Está claro que las cosas se pueden hacer mucho mejor que en aquella Unidad de Dolor de la que no quiero ni acordarme. Desde la frialdad con el paciente, las expectativas permanentemente incumplidas con las citas, el extraño entramado de pasos hasta la atención o las decisiones injustificadas de los procesos, pasando por la dureza personal y profesional en la forma de aplicar los tratamientos, toda rememoración consigue alarmar de nuevo a mis neuronas sensitivas.

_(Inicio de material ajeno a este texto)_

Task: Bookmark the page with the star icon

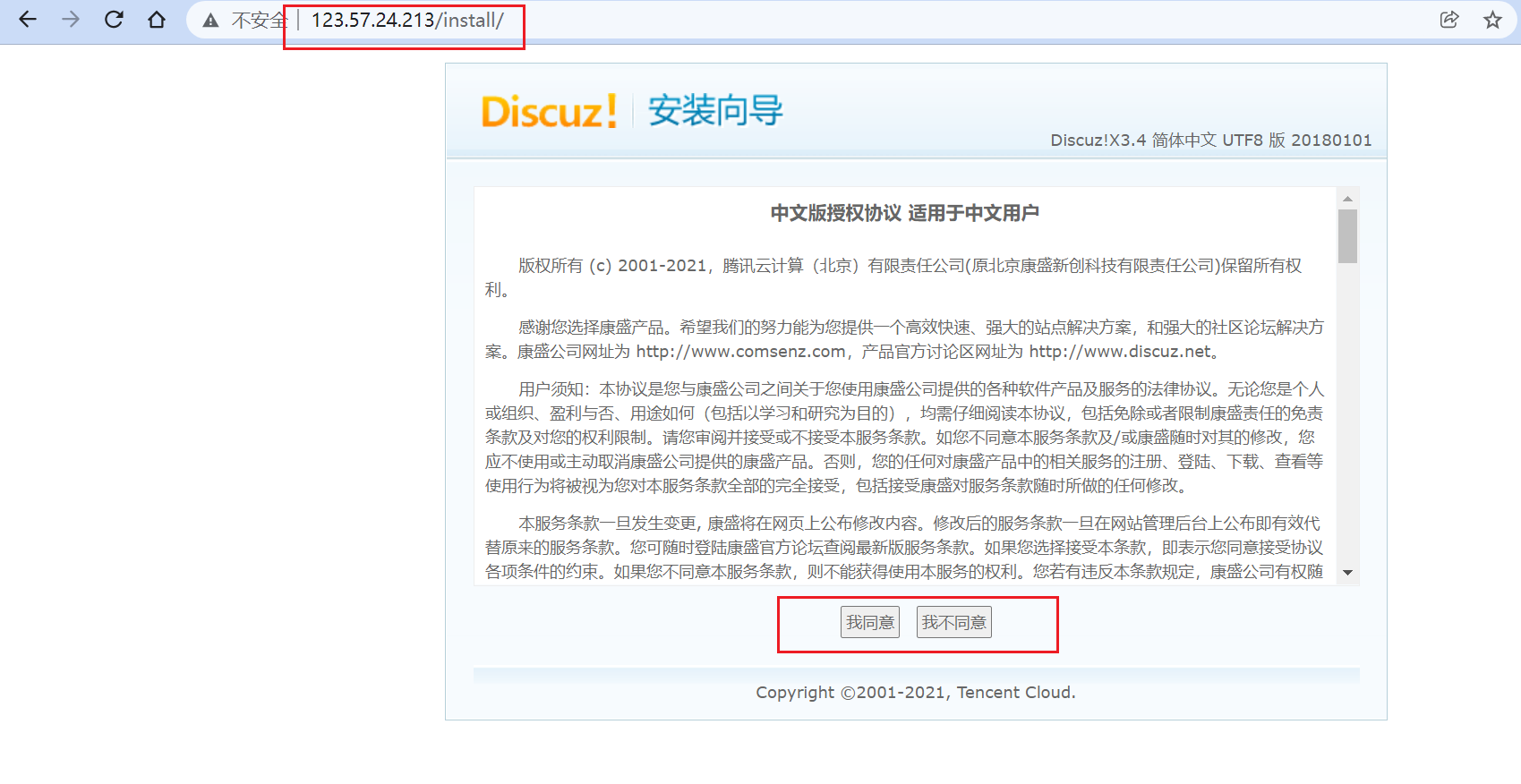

Sin entrar en detalles de organización, doy por seguro que una mínima elevación de los niveles de empatía y comprensión del paciente hubieran supuesto un alivio mínimo en los trances. Trances a los que, por cierto, no se acude precisamente por gusto. Si además tuvieran tenido la delicadeza de advertir antes de clavar las agujas o de recurrir al variado arsenal farmacológico disponible para evitar en lo posible el dolor, sus cruentas incursiones en las articulaciones sacro-iliacas no hubieran dejado mis uñas clavadas en la mesa del quirófano. Se ve que precisamente por eso la llamaban Unidad de Dolor.
Se ve también que para apreciar el cielo primero hay que conocer el infierno.